_WORK TASK_: Please report how many lines of the listing contain the string "Output", giving the number only.

§

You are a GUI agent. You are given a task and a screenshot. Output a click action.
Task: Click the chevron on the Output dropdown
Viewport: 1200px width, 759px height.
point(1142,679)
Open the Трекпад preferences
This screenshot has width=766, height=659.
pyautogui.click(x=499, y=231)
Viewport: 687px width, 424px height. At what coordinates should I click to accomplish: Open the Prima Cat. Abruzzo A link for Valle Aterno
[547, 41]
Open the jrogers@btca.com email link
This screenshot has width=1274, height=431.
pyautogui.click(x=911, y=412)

§

_RESPONSE_: 2